Stop eating cake and ice-cream as often as I have done in the last three months! (Or else start running 40 miles/week on a very consistent basis...)

Enjoy myself training and racing, that is the most important one...

It makes training make sense to have some serious goal races, but I think I like it better when I stay more flexible about what other racing I'll do - the half-marathon Grand Prix is a fantastic notion (five half-marathons over the calendar year, one in each of the five boroughs of New York!) but in fact caused me some grief (I enjoyed the Bronx race very much, but I was coming down with a cold when I ran the Manhattan one ,and the Brooklyn one, due to rescheduling, took place only two weeks before the Florida 70.3, which was inconvenient for all sorts of reasons), and I had to give up after the first three when that hamstring injury in September made it clear that running the Queens race that weekend would be distinctly inadvisable. They don't announce the dates for the races especially far in advance, so if you travel quite a bit and have some other races to work around it can turn out to be a considerable source of stress.

And I would like to do more open-water races, but they are very weather-dependent, so there is no point feeling disappointed when they do not happen!

I do not feel it was a year in which I made any great improvements, but I think that has to do with the nature of retrospection rather than true lack of progress.

I was far less nutritionally responsible in 2008 than in 2007, but on the other hand the mental-health costs of being very obsessive and stringent on the food front seem to me to outweigh that eating style's benefits to physical health. I wish it were easy for me to weigh about 15 pounds less than I do right now, but that is not the body type I have, and the honest fact of the matter is that almost every female of my acquaintance who is not incredibly thin privately believes that she should weigh 10-15 pounds less than she does - and if her weight drops, the notional ideal weight drops with it!

I do know that I made considerable progress on a number of counts (I did my first triathlon and my first marathon, I found a real team to swim with!), even if there is nothing so dramatic and striking as there was in the fall of 2007 (namely, a half-marathon PR of 1:54, learning to swim butterfly and having the adult swimmer's amazing pleasure of learning for the first time what it feels like to swim a real honest-to-god 100 IM!).
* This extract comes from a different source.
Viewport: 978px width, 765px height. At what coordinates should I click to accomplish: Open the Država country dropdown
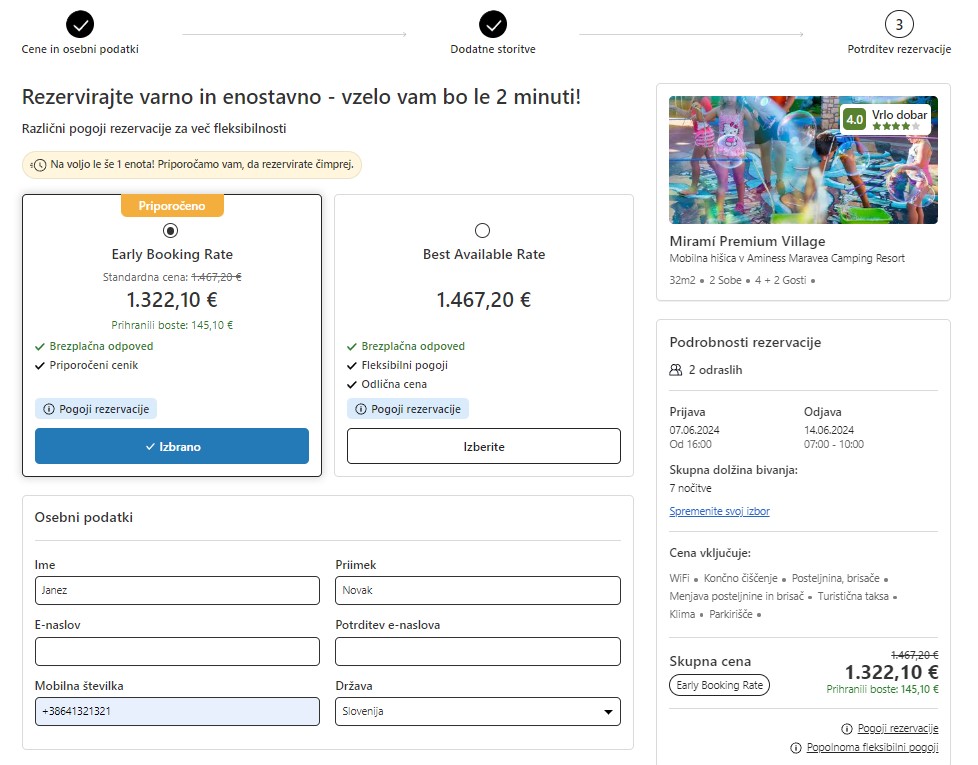(x=478, y=711)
I have particularly enjoyed the camaraderie of training with friends real-life and virtual, including readers here who comment and e-mail - thanks in particular to my lovely New York running partners, to various family members who supported me during the Philadelphia marathon, to the coaches and trainers and teachers who made things fun and (last but definitely not least!) to Wendy and Brent for incredibly generous and high-quality advice and support in these endeavors (and indeed in life in general)!

Happy New Year! Here's to a great year of triaspirationality, in whatever forms it takes - really it does not have to involve triathlon, it is just a question of learning and yearning and stretching and striving to do things that you would not have thought possible...

5 comments:

Laura said...

I know I rarely comment, but I'm always reading, and just wanted to say happy new year :)

Leah said...

Happy new year! I've enjoyed reading all about your training this year and think your goals for next year sound quite reasonable and admirable. Btw, I did the Chesapeake Bay 1-mile OW swim last year and it's a good race. There's also some smaller OW races later in the summer here in PA. Might be worth checking out... and they're less prone to hurricane-induced cancellation!

Anonymous said...

Enjoyment is definitely key -- and the year ahead holds so much promise!

Flip turns are fun! (Really.) But probably the most fun of all? YakTrax & PENGUINS!

Happy New Year, Jenny.

Rebecca H. said...

It sounds to me like you had a great 2008 and have some good goals for the upcoming year. They sound very reasonable and do-able!

ShirleyPerly said...

Wonderful to hear you'll be doing FL 70.3 again so I can hopefully meet you in person (I won't be doing the race but think I'll be in Orlando that weekend). Good luck with all your goals!